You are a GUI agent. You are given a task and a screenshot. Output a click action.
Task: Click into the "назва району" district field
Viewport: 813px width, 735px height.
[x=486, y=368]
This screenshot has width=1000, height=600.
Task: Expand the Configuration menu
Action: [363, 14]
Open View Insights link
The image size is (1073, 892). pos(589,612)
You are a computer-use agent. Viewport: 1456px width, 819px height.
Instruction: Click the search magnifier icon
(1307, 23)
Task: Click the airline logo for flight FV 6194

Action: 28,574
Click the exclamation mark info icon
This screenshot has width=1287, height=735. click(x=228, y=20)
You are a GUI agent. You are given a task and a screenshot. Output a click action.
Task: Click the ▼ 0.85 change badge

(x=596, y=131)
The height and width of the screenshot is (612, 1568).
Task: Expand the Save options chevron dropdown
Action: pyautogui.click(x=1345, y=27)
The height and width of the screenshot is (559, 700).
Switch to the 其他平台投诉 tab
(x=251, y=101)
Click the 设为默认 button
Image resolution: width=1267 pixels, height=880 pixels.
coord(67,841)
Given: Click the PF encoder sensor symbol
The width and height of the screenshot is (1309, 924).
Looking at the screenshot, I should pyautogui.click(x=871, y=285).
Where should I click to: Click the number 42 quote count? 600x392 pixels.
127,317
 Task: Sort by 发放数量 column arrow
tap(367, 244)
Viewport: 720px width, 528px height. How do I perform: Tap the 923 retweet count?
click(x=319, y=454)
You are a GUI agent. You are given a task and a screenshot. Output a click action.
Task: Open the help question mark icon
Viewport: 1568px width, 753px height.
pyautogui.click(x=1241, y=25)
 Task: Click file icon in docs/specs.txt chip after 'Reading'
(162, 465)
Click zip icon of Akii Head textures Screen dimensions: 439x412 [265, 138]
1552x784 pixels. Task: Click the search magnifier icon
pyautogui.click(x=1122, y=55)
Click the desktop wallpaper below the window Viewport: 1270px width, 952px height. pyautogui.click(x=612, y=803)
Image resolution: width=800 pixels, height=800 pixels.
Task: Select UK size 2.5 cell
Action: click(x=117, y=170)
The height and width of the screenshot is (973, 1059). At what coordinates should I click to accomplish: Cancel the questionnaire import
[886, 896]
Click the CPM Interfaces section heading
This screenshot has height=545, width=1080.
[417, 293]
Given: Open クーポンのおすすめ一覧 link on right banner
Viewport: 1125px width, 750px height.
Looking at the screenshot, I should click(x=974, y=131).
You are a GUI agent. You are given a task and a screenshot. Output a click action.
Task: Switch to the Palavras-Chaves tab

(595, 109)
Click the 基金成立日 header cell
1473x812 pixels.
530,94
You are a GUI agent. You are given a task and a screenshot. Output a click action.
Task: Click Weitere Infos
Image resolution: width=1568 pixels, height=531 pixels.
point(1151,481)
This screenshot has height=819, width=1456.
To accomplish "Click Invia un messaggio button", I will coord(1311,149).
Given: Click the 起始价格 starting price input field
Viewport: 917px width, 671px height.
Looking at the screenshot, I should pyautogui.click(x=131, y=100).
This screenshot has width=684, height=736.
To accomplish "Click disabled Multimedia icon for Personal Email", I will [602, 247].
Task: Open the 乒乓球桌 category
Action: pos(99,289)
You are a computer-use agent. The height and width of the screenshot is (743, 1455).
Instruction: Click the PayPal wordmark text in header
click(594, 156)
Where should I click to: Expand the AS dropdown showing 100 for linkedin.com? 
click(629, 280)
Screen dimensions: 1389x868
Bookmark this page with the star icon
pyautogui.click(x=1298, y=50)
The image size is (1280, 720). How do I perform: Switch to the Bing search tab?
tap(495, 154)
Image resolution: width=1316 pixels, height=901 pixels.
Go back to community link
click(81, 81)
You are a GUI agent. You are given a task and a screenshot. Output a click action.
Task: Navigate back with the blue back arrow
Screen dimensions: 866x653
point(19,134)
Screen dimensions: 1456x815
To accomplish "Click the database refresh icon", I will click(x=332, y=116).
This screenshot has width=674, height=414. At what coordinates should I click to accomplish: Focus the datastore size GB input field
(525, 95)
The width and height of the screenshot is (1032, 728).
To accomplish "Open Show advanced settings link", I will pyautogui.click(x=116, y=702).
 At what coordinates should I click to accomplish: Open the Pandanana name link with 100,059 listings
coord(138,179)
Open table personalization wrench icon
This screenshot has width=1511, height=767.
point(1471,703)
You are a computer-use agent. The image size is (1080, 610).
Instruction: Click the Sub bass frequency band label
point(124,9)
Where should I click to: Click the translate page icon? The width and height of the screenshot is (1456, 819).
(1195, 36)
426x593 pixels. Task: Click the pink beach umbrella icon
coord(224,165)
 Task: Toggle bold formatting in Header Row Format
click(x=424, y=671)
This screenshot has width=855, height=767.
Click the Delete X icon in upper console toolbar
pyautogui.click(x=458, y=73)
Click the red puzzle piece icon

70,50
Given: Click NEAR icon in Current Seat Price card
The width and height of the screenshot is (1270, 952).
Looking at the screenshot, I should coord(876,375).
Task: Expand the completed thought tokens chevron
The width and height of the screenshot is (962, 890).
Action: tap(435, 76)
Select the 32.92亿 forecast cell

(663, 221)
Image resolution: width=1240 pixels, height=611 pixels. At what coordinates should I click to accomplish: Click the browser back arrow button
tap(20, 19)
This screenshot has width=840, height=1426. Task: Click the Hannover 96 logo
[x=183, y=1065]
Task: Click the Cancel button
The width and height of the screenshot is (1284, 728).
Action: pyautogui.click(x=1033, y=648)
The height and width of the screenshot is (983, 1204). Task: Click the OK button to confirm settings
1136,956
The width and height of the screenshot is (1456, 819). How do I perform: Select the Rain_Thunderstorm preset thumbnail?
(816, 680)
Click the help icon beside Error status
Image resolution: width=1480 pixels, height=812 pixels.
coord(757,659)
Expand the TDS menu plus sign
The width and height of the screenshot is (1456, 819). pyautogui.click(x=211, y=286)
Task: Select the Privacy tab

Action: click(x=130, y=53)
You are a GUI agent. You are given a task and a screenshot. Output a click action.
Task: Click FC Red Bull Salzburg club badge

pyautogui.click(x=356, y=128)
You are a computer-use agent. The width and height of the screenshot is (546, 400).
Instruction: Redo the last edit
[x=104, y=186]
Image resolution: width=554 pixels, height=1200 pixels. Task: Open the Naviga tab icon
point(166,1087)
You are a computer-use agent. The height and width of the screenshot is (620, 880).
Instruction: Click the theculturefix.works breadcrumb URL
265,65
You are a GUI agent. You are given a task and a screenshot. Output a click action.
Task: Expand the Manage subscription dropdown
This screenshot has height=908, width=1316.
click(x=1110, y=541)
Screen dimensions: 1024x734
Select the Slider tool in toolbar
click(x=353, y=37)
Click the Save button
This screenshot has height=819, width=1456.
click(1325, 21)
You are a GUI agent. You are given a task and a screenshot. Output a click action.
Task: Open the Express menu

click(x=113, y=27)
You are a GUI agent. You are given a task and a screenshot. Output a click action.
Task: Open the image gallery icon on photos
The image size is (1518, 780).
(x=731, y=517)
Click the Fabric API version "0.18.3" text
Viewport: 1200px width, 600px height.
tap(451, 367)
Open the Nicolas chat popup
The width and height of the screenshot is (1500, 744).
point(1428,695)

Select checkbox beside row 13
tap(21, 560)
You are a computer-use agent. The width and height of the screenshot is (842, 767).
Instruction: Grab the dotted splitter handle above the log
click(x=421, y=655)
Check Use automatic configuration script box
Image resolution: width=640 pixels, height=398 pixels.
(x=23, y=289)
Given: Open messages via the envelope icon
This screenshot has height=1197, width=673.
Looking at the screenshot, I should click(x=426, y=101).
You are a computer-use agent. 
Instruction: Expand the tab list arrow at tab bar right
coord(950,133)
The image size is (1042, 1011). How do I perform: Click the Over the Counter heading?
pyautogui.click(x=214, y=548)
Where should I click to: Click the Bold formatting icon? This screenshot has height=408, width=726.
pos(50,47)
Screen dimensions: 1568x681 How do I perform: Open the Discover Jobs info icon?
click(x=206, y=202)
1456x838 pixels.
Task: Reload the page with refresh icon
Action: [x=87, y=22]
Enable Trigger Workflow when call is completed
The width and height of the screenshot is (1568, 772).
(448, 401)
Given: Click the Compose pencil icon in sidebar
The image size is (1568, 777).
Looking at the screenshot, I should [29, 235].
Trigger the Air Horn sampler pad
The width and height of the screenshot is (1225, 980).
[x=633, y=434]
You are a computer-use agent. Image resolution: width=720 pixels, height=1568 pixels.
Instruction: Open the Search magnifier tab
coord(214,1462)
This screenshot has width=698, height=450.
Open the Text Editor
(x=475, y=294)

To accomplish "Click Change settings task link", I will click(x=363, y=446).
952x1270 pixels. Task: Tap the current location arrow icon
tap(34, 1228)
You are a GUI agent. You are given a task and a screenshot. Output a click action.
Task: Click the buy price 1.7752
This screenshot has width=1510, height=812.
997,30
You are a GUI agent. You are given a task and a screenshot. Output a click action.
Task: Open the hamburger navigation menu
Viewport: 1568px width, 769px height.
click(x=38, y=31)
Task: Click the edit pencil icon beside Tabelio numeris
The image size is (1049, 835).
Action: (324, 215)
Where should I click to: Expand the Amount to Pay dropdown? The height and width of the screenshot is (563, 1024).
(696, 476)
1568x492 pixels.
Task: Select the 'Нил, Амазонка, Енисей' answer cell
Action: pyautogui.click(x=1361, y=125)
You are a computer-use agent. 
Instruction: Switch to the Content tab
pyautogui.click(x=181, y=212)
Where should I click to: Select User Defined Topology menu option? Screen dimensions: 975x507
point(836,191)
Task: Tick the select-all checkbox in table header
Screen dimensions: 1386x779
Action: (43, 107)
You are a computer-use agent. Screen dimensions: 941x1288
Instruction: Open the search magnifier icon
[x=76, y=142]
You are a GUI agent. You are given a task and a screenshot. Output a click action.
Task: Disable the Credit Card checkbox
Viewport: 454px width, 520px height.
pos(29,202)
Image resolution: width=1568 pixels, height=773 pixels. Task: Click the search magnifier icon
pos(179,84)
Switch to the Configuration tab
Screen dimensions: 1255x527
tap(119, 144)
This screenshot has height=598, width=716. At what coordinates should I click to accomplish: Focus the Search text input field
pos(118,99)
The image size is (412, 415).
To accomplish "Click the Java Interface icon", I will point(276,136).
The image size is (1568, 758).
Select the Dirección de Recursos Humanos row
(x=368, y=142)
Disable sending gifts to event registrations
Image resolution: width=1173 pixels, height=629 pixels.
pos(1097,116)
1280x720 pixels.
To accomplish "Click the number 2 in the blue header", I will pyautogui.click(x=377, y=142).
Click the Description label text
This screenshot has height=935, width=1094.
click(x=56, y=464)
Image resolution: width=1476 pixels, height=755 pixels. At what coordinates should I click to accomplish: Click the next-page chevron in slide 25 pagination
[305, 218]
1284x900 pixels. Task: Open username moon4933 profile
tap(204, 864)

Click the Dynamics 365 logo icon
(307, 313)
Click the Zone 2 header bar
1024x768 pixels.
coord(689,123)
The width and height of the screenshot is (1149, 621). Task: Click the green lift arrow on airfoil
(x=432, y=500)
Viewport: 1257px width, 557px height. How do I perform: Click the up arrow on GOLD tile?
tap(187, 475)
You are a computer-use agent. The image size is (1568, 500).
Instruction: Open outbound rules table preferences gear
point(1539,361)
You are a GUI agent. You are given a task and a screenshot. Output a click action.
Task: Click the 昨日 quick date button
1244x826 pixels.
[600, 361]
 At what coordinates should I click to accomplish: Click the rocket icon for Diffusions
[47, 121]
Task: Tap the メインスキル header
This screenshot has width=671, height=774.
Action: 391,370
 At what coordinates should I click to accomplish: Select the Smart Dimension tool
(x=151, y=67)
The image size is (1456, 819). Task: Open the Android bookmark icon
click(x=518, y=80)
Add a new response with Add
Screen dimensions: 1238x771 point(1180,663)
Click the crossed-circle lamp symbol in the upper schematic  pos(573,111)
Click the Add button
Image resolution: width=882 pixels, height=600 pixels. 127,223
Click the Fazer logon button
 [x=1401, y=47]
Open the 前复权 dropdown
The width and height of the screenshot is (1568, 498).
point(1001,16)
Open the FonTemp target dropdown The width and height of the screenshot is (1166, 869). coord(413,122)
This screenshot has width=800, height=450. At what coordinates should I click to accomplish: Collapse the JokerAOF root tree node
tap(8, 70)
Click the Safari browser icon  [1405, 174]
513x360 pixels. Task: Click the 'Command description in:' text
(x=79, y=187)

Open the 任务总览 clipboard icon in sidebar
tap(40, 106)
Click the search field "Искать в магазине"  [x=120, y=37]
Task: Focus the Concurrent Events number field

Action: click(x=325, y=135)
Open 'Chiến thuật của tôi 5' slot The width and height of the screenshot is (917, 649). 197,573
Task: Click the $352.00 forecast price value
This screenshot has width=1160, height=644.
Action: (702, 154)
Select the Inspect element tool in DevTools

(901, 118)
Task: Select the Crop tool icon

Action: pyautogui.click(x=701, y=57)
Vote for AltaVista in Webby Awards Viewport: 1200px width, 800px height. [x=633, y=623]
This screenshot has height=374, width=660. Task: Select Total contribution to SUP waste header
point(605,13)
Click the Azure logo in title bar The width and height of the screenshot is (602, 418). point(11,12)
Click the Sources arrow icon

──────────────────────────────

- _Your objective_
Rewrite the stretch of records from the line containing "At what coordinates should I click to accomplish: Open" through the line containing "Looking at the screenshot, I should coord(876,375).", putting "striped beach umbrella icon" in place of "pink beach umbrella icon" and leaving every other part unchanged.

- _Task answer_
 At what coordinates should I click to accomplish: Open the Pandanana name link with 100,059 listings
coord(138,179)
Open table personalization wrench icon
This screenshot has width=1511, height=767.
point(1471,703)
You are a computer-use agent. The image size is (1080, 610).
Instruction: Click the Sub bass frequency band label
point(124,9)
Where should I click to: Click the translate page icon? The width and height of the screenshot is (1456, 819).
(1195, 36)
426x593 pixels. Task: Click the striped beach umbrella icon
coord(224,165)
 Task: Toggle bold formatting in Header Row Format
click(x=424, y=671)
This screenshot has width=855, height=767.
Click the Delete X icon in upper console toolbar
pyautogui.click(x=458, y=73)
Click the red puzzle piece icon

70,50
Given: Click NEAR icon in Current Seat Price card
The width and height of the screenshot is (1270, 952).
Looking at the screenshot, I should coord(876,375).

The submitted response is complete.